Start Entries supplied

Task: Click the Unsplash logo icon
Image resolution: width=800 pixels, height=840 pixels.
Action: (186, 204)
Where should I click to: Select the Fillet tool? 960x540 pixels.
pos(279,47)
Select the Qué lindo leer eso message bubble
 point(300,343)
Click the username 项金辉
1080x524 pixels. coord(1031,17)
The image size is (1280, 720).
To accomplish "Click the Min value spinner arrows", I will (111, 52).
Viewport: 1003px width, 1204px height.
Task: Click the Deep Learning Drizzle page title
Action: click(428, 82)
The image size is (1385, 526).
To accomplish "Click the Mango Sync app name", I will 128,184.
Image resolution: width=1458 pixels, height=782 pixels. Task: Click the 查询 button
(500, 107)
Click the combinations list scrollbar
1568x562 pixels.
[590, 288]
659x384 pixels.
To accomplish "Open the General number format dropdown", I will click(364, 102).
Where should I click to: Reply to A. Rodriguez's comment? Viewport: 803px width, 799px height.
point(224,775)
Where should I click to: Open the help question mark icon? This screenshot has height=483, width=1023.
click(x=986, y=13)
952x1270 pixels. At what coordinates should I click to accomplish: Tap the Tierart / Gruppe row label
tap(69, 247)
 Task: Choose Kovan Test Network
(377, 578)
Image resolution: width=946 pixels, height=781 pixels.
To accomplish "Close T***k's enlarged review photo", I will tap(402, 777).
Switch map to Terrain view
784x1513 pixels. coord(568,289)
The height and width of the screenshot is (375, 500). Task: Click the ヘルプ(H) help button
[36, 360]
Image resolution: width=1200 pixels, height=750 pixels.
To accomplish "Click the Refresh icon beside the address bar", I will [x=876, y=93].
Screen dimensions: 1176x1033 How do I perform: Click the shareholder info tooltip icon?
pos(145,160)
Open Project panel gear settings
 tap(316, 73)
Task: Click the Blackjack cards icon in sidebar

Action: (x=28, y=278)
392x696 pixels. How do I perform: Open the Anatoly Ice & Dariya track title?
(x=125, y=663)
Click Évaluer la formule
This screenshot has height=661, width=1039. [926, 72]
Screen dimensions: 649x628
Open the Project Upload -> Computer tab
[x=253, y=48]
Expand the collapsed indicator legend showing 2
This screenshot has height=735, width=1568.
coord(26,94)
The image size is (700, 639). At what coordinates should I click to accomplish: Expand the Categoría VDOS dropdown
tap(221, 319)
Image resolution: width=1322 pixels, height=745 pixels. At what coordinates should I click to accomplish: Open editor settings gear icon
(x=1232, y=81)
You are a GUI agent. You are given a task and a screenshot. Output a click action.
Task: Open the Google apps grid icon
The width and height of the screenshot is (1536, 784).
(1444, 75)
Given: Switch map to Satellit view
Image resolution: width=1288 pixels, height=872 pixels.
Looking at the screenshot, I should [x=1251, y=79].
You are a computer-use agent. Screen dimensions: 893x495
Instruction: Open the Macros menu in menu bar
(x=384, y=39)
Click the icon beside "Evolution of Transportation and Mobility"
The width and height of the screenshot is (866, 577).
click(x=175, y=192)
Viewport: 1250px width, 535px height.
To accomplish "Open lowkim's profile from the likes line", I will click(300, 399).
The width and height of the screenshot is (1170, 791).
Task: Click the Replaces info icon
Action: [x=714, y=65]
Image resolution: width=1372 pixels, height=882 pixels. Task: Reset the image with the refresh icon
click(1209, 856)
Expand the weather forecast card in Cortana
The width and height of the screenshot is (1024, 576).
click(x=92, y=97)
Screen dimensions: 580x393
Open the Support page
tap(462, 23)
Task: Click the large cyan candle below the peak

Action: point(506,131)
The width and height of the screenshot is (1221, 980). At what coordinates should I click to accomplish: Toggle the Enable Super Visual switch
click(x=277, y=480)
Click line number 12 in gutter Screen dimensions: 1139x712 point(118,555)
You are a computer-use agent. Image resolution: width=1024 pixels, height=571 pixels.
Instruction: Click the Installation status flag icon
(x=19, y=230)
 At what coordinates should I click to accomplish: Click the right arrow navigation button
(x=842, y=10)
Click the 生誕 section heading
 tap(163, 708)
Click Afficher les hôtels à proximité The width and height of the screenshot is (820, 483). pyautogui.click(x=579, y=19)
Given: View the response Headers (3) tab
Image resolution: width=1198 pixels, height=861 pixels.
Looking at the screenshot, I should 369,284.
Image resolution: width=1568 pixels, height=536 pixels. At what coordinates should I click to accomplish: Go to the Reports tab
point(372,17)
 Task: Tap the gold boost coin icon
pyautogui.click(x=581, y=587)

End Entries supplied

Can you rewrite the listing above, swapping "Where should I click to" for "What should I click to" everywhere and leaving everything else unchanged?

Task: Click the Unsplash logo icon
Image resolution: width=800 pixels, height=840 pixels.
Action: (186, 204)
What should I click to: Select the Fillet tool? 960x540 pixels.
pos(279,47)
Select the Qué lindo leer eso message bubble
 point(300,343)
Click the username 项金辉
1080x524 pixels. coord(1031,17)
The image size is (1280, 720).
To accomplish "Click the Min value spinner arrows", I will (111, 52).
Viewport: 1003px width, 1204px height.
Task: Click the Deep Learning Drizzle page title
Action: click(428, 82)
The image size is (1385, 526).
To accomplish "Click the Mango Sync app name", I will 128,184.
Image resolution: width=1458 pixels, height=782 pixels. Task: Click the 查询 button
(500, 107)
Click the combinations list scrollbar
1568x562 pixels.
[590, 288]
659x384 pixels.
To accomplish "Open the General number format dropdown", I will click(364, 102).
What should I click to: Reply to A. Rodriguez's comment? Viewport: 803px width, 799px height.
point(224,775)
What should I click to: Open the help question mark icon? This screenshot has height=483, width=1023.
click(x=986, y=13)
952x1270 pixels. At what coordinates should I click to accomplish: Tap the Tierart / Gruppe row label
tap(69, 247)
 Task: Choose Kovan Test Network
(377, 578)
Image resolution: width=946 pixels, height=781 pixels.
To accomplish "Close T***k's enlarged review photo", I will tap(402, 777).
Switch map to Terrain view
784x1513 pixels. coord(568,289)
The height and width of the screenshot is (375, 500). Task: Click the ヘルプ(H) help button
[36, 360]
Image resolution: width=1200 pixels, height=750 pixels.
To accomplish "Click the Refresh icon beside the address bar", I will [x=876, y=93].
Screen dimensions: 1176x1033 How do I perform: Click the shareholder info tooltip icon?
pos(145,160)
Open Project panel gear settings
 tap(316, 73)
Task: Click the Blackjack cards icon in sidebar

Action: (x=28, y=278)
392x696 pixels. How do I perform: Open the Anatoly Ice & Dariya track title?
(x=125, y=663)
Click Évaluer la formule
This screenshot has height=661, width=1039. [926, 72]
Screen dimensions: 649x628
Open the Project Upload -> Computer tab
[x=253, y=48]
Expand the collapsed indicator legend showing 2
This screenshot has height=735, width=1568.
coord(26,94)
The image size is (700, 639). At what coordinates should I click to accomplish: Expand the Categoría VDOS dropdown
tap(221, 319)
Image resolution: width=1322 pixels, height=745 pixels. At what coordinates should I click to accomplish: Open editor settings gear icon
(x=1232, y=81)
You are a GUI agent. You are given a task and a screenshot. Output a click action.
Task: Open the Google apps grid icon
The width and height of the screenshot is (1536, 784).
(1444, 75)
Given: Switch map to Satellit view
Image resolution: width=1288 pixels, height=872 pixels.
Looking at the screenshot, I should [x=1251, y=79].
You are a computer-use agent. Screen dimensions: 893x495
Instruction: Open the Macros menu in menu bar
(x=384, y=39)
Click the icon beside "Evolution of Transportation and Mobility"
The width and height of the screenshot is (866, 577).
click(x=175, y=192)
Viewport: 1250px width, 535px height.
To accomplish "Open lowkim's profile from the likes line", I will click(300, 399).
The width and height of the screenshot is (1170, 791).
Task: Click the Replaces info icon
Action: [x=714, y=65]
Image resolution: width=1372 pixels, height=882 pixels. Task: Reset the image with the refresh icon
click(1209, 856)
Expand the weather forecast card in Cortana
The width and height of the screenshot is (1024, 576).
click(x=92, y=97)
Screen dimensions: 580x393
Open the Support page
tap(462, 23)
Task: Click the large cyan candle below the peak

Action: point(506,131)
The width and height of the screenshot is (1221, 980). At what coordinates should I click to accomplish: Toggle the Enable Super Visual switch
click(x=277, y=480)
Click line number 12 in gutter Screen dimensions: 1139x712 point(118,555)
You are a computer-use agent. Image resolution: width=1024 pixels, height=571 pixels.
Instruction: Click the Installation status flag icon
(x=19, y=230)
 At what coordinates should I click to accomplish: Click the right arrow navigation button
(x=842, y=10)
Click the 生誕 section heading
 tap(163, 708)
Click Afficher les hôtels à proximité The width and height of the screenshot is (820, 483). pyautogui.click(x=579, y=19)
Given: View the response Headers (3) tab
Image resolution: width=1198 pixels, height=861 pixels.
Looking at the screenshot, I should 369,284.
Image resolution: width=1568 pixels, height=536 pixels. At what coordinates should I click to accomplish: Go to the Reports tab
point(372,17)
 Task: Tap the gold boost coin icon
pyautogui.click(x=581, y=587)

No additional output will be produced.